Activity — Would you set down every entry again, exactly as written?

Pixel coordinate grounding data —
'''

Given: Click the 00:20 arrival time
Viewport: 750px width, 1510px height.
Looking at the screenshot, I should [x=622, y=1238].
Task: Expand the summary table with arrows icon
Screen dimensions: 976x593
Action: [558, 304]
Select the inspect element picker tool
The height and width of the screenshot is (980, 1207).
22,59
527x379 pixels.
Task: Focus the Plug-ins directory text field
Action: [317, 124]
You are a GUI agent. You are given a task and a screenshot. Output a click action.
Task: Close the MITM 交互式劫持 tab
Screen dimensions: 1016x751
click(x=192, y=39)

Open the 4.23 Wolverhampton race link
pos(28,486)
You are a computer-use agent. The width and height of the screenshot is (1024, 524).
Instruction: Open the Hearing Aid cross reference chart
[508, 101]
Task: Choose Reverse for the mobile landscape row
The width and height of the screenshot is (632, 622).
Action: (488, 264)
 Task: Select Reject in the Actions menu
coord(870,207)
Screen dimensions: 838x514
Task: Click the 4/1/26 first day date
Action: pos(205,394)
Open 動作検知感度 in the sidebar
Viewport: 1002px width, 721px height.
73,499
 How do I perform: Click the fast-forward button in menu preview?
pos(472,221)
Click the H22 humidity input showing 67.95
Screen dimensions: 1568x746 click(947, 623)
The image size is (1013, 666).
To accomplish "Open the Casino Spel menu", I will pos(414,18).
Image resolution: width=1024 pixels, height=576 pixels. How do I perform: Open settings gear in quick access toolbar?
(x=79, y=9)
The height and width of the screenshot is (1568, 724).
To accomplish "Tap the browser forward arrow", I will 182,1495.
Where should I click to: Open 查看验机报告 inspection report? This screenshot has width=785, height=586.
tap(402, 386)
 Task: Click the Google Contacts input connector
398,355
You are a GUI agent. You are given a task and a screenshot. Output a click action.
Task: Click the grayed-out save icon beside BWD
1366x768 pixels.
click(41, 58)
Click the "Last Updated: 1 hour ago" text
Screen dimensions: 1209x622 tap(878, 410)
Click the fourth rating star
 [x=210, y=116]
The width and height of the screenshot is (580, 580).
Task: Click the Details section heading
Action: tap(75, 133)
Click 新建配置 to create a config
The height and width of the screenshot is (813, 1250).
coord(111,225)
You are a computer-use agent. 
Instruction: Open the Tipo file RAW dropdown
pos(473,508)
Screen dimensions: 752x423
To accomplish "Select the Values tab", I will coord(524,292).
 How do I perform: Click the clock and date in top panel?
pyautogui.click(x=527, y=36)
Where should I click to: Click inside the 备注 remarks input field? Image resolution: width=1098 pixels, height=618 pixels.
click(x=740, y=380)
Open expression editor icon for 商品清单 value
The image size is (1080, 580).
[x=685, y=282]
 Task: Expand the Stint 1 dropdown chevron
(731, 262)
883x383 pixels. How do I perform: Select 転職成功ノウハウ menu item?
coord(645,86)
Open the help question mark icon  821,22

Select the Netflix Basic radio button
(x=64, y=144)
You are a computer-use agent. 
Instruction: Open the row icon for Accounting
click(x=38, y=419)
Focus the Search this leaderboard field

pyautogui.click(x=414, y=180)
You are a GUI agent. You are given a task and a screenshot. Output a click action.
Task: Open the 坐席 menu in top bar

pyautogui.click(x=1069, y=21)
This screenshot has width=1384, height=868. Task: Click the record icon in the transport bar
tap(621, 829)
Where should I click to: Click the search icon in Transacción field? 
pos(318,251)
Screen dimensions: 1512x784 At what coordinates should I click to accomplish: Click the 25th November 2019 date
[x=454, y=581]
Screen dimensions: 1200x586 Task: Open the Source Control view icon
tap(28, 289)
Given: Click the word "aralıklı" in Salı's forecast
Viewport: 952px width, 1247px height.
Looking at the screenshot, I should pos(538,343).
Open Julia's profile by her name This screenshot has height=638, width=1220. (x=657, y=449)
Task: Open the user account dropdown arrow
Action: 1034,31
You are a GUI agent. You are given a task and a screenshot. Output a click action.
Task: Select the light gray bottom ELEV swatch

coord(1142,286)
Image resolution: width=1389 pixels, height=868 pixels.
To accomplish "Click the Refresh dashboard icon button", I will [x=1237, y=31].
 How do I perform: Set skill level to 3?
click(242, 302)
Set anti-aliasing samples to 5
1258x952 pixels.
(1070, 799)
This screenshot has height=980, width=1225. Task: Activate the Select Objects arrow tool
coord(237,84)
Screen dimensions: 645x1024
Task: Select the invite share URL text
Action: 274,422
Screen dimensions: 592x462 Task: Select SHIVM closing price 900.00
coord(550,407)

'''

Result —
Given: Click the 00:20 arrival time
Viewport: 750px width, 1510px height.
Looking at the screenshot, I should [x=622, y=1238].
Task: Expand the summary table with arrows icon
Screen dimensions: 976x593
Action: [558, 304]
Select the inspect element picker tool
The height and width of the screenshot is (980, 1207).
22,59
527x379 pixels.
Task: Focus the Plug-ins directory text field
Action: [317, 124]
You are a GUI agent. You are given a task and a screenshot. Output a click action.
Task: Close the MITM 交互式劫持 tab
Screen dimensions: 1016x751
click(x=192, y=39)

Open the 4.23 Wolverhampton race link
pos(28,486)
You are a computer-use agent. The width and height of the screenshot is (1024, 524).
Instruction: Open the Hearing Aid cross reference chart
[508, 101]
Task: Choose Reverse for the mobile landscape row
The width and height of the screenshot is (632, 622).
Action: (488, 264)
 Task: Select Reject in the Actions menu
coord(870,207)
Screen dimensions: 838x514
Task: Click the 4/1/26 first day date
Action: pos(205,394)
Open 動作検知感度 in the sidebar
Viewport: 1002px width, 721px height.
73,499
 How do I perform: Click the fast-forward button in menu preview?
pos(472,221)
Click the H22 humidity input showing 67.95
Screen dimensions: 1568x746 click(947, 623)
The image size is (1013, 666).
To accomplish "Open the Casino Spel menu", I will pos(414,18).
Image resolution: width=1024 pixels, height=576 pixels. How do I perform: Open settings gear in quick access toolbar?
(x=79, y=9)
The height and width of the screenshot is (1568, 724).
To accomplish "Tap the browser forward arrow", I will 182,1495.
Where should I click to: Open 查看验机报告 inspection report? This screenshot has width=785, height=586.
tap(402, 386)
 Task: Click the Google Contacts input connector
398,355
You are a GUI agent. You are given a task and a screenshot. Output a click action.
Task: Click the grayed-out save icon beside BWD
1366x768 pixels.
click(41, 58)
Click the "Last Updated: 1 hour ago" text
Screen dimensions: 1209x622 tap(878, 410)
Click the fourth rating star
 [x=210, y=116]
The width and height of the screenshot is (580, 580).
Task: Click the Details section heading
Action: tap(75, 133)
Click 新建配置 to create a config
The height and width of the screenshot is (813, 1250).
coord(111,225)
You are a computer-use agent. 
Instruction: Open the Tipo file RAW dropdown
pos(473,508)
Screen dimensions: 752x423
To accomplish "Select the Values tab", I will coord(524,292).
 How do I perform: Click the clock and date in top panel?
pyautogui.click(x=527, y=36)
Where should I click to: Click inside the 备注 remarks input field? Image resolution: width=1098 pixels, height=618 pixels.
click(x=740, y=380)
Open expression editor icon for 商品清单 value
The image size is (1080, 580).
[x=685, y=282]
 Task: Expand the Stint 1 dropdown chevron
(731, 262)
883x383 pixels. How do I perform: Select 転職成功ノウハウ menu item?
coord(645,86)
Open the help question mark icon  821,22

Select the Netflix Basic radio button
(x=64, y=144)
You are a computer-use agent. 
Instruction: Open the row icon for Accounting
click(x=38, y=419)
Focus the Search this leaderboard field

pyautogui.click(x=414, y=180)
You are a GUI agent. You are given a task and a screenshot. Output a click action.
Task: Open the 坐席 menu in top bar

pyautogui.click(x=1069, y=21)
This screenshot has width=1384, height=868. Task: Click the record icon in the transport bar
tap(621, 829)
Where should I click to: Click the search icon in Transacción field? 
pos(318,251)
Screen dimensions: 1512x784 At what coordinates should I click to accomplish: Click the 25th November 2019 date
[x=454, y=581]
Screen dimensions: 1200x586 Task: Open the Source Control view icon
tap(28, 289)
Given: Click the word "aralıklı" in Salı's forecast
Viewport: 952px width, 1247px height.
Looking at the screenshot, I should pos(538,343).
Open Julia's profile by her name This screenshot has height=638, width=1220. (x=657, y=449)
Task: Open the user account dropdown arrow
Action: 1034,31
You are a GUI agent. You are given a task and a screenshot. Output a click action.
Task: Select the light gray bottom ELEV swatch

coord(1142,286)
Image resolution: width=1389 pixels, height=868 pixels.
To accomplish "Click the Refresh dashboard icon button", I will [x=1237, y=31].
 How do I perform: Set skill level to 3?
click(242, 302)
Set anti-aliasing samples to 5
1258x952 pixels.
(1070, 799)
This screenshot has height=980, width=1225. Task: Activate the Select Objects arrow tool
coord(237,84)
Screen dimensions: 645x1024
Task: Select the invite share URL text
Action: 274,422
Screen dimensions: 592x462 Task: Select SHIVM closing price 900.00
coord(550,407)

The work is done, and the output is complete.